▸ Exercise requirements
Going through the entries, how many lines include the string "Given"? Answer only with the number.

Collected data entries
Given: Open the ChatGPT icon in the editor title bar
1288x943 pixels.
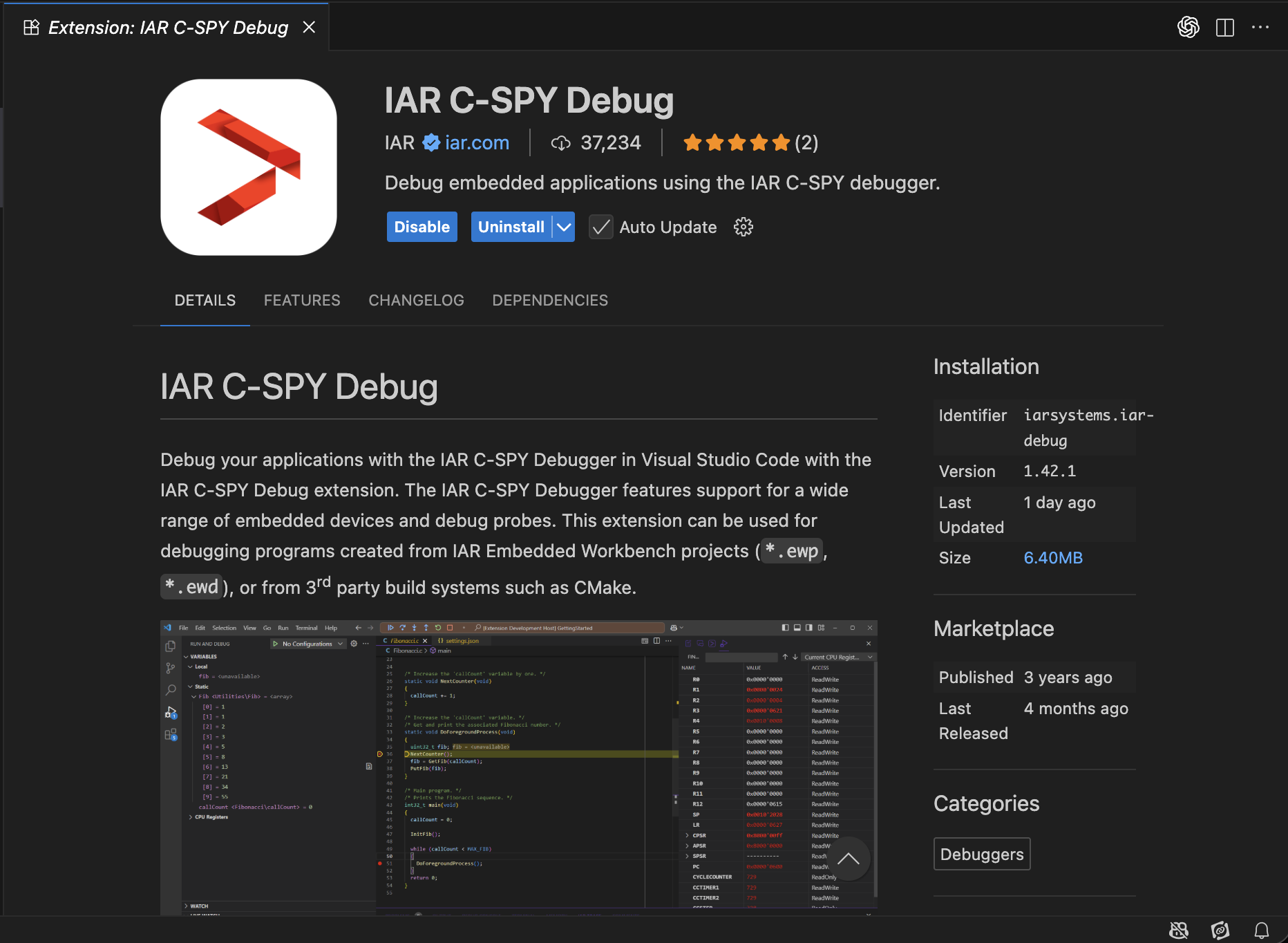Looking at the screenshot, I should click(x=1188, y=27).
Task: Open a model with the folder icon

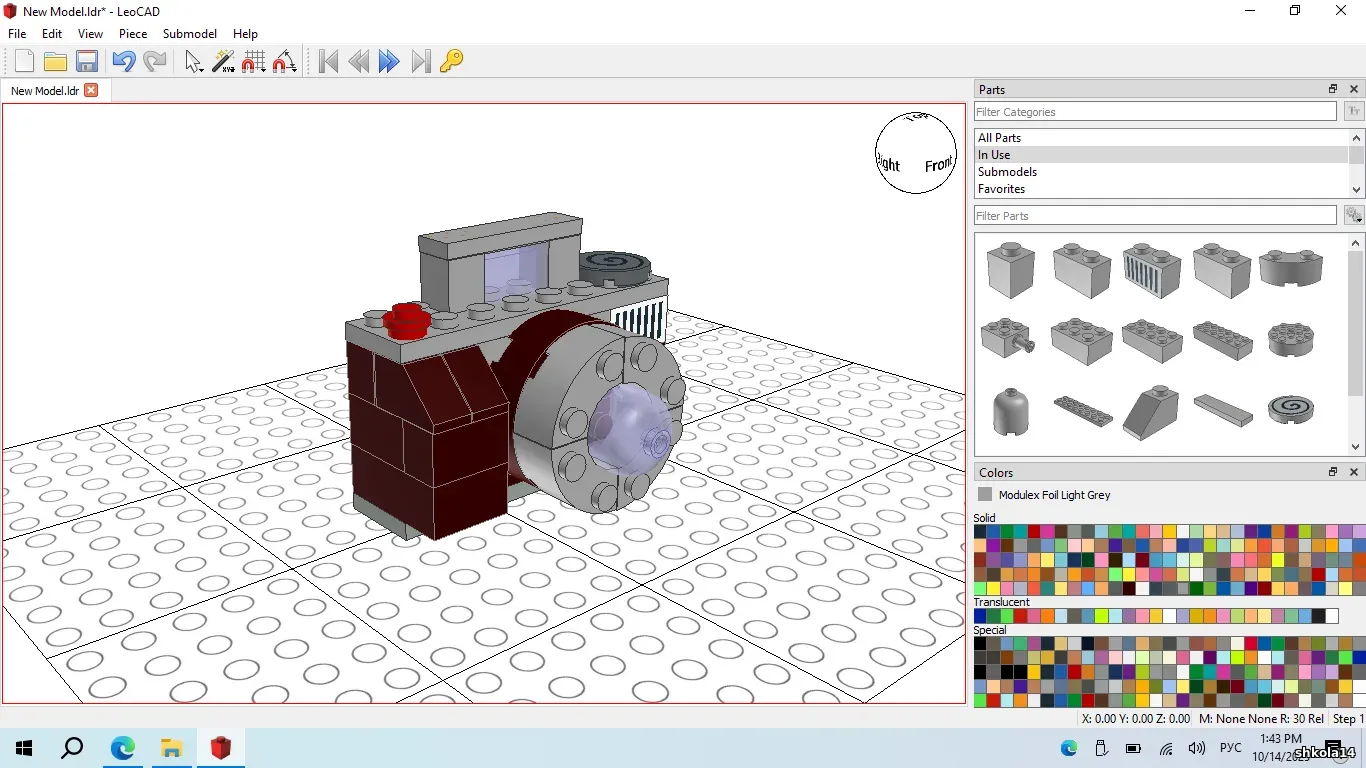Action: (x=55, y=62)
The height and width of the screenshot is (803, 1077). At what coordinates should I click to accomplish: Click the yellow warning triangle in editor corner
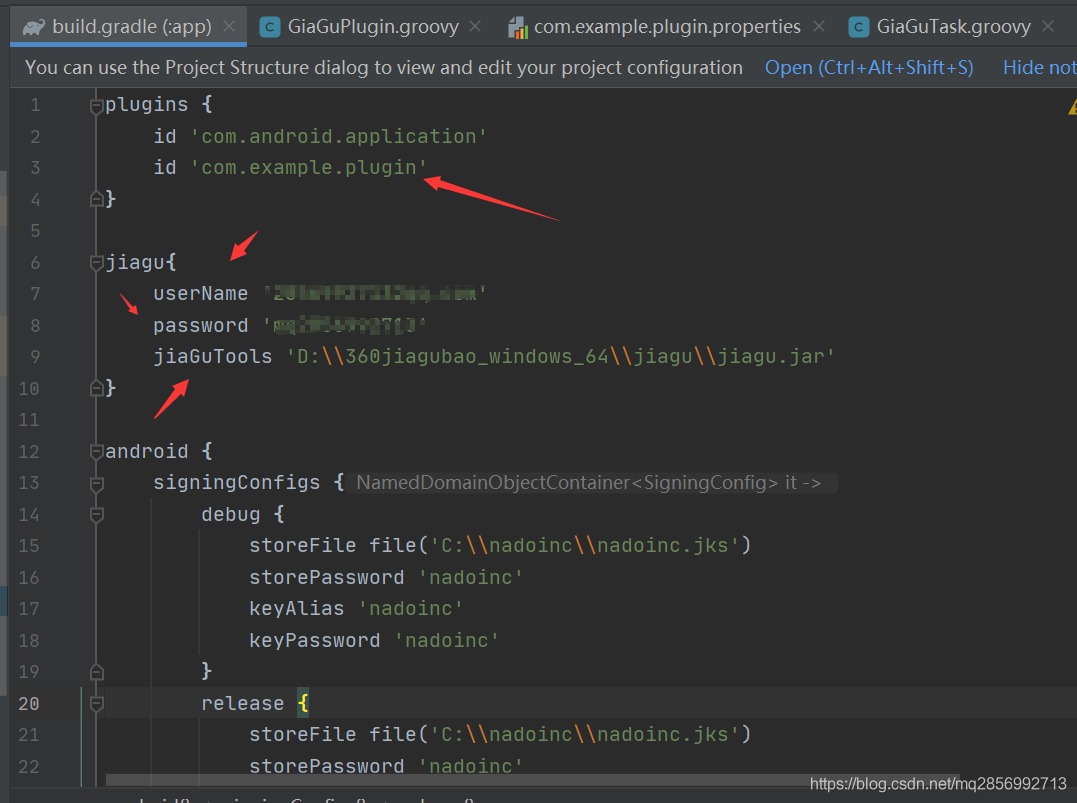tap(1073, 107)
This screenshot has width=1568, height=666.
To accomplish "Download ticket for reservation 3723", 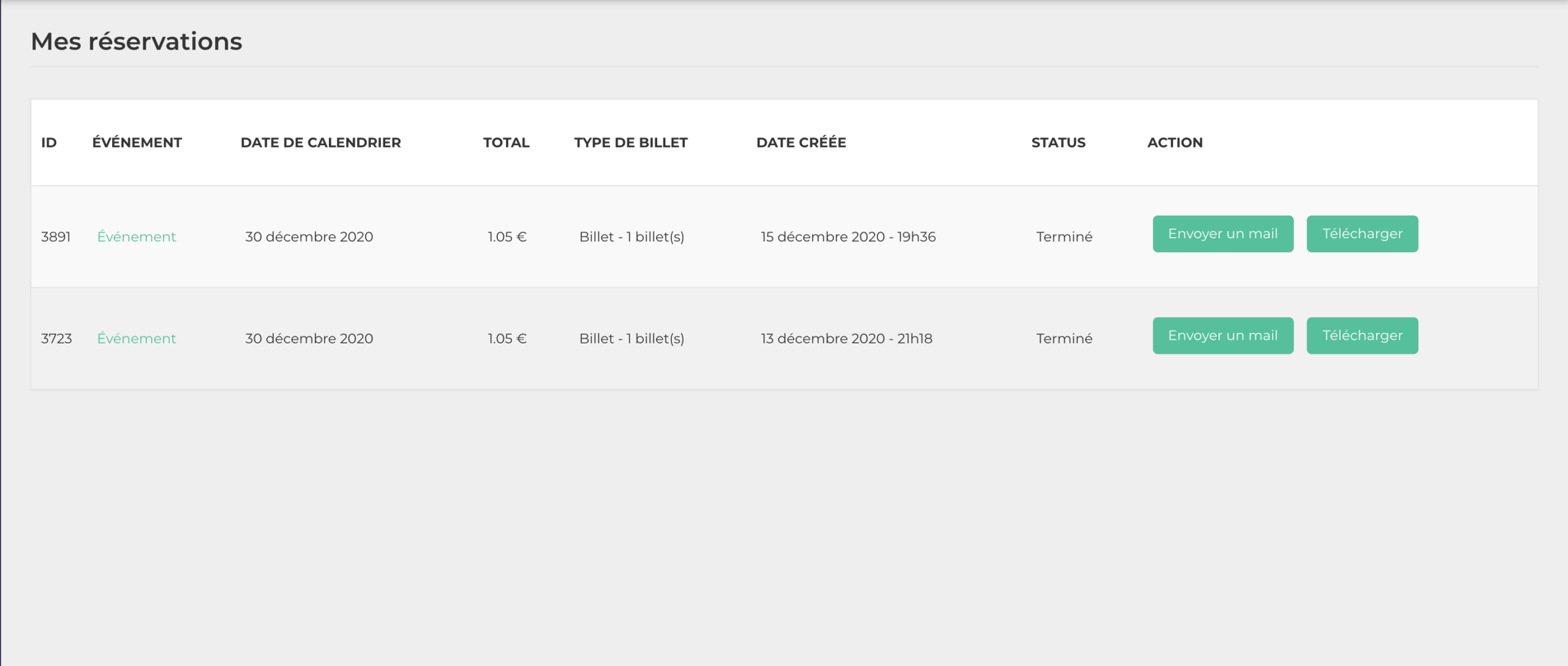I will pos(1362,335).
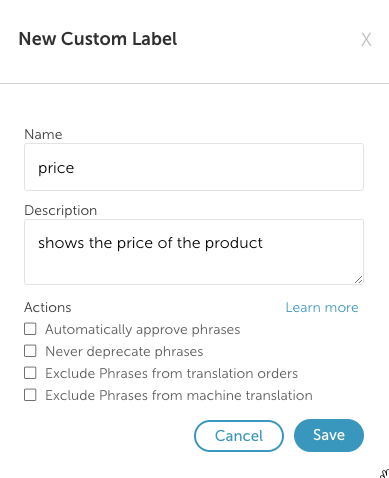This screenshot has height=478, width=389.
Task: Click the 'Name' field label
Action: click(x=43, y=135)
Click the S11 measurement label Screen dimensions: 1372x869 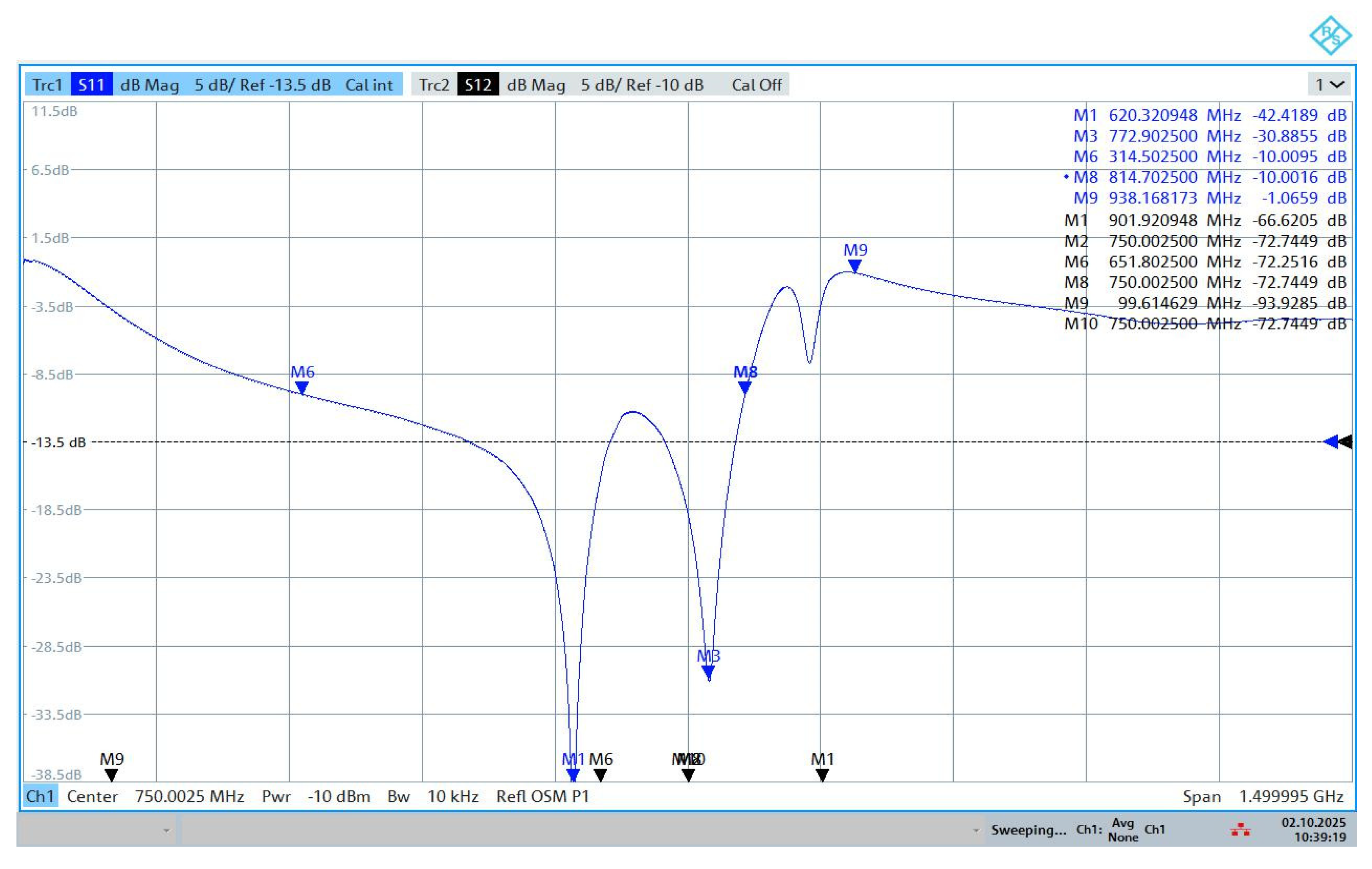tap(91, 84)
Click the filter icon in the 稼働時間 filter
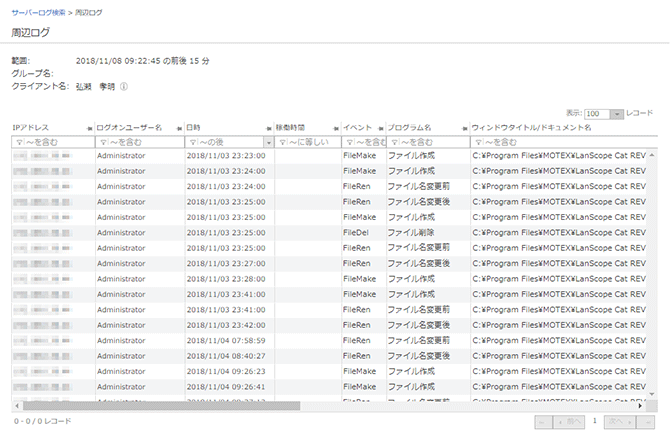Viewport: 670px width, 431px height. click(x=281, y=142)
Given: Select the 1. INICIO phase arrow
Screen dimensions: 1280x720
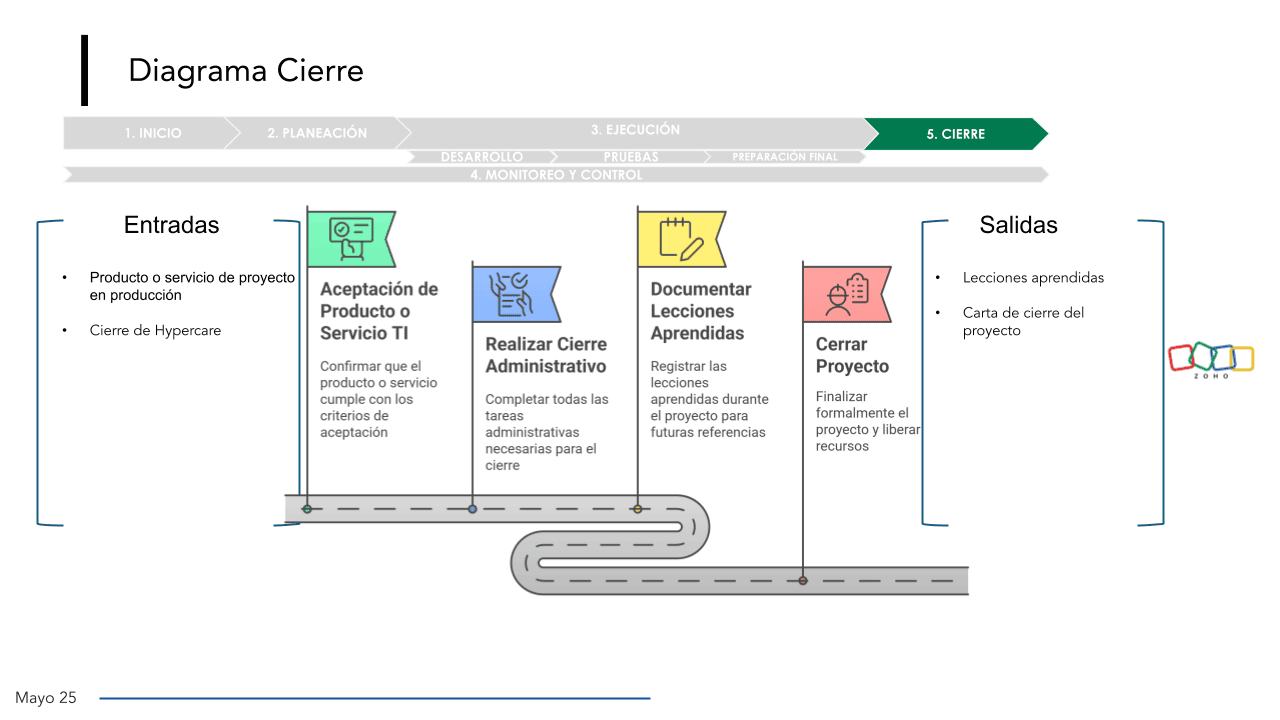Looking at the screenshot, I should click(153, 133).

▸ Response
2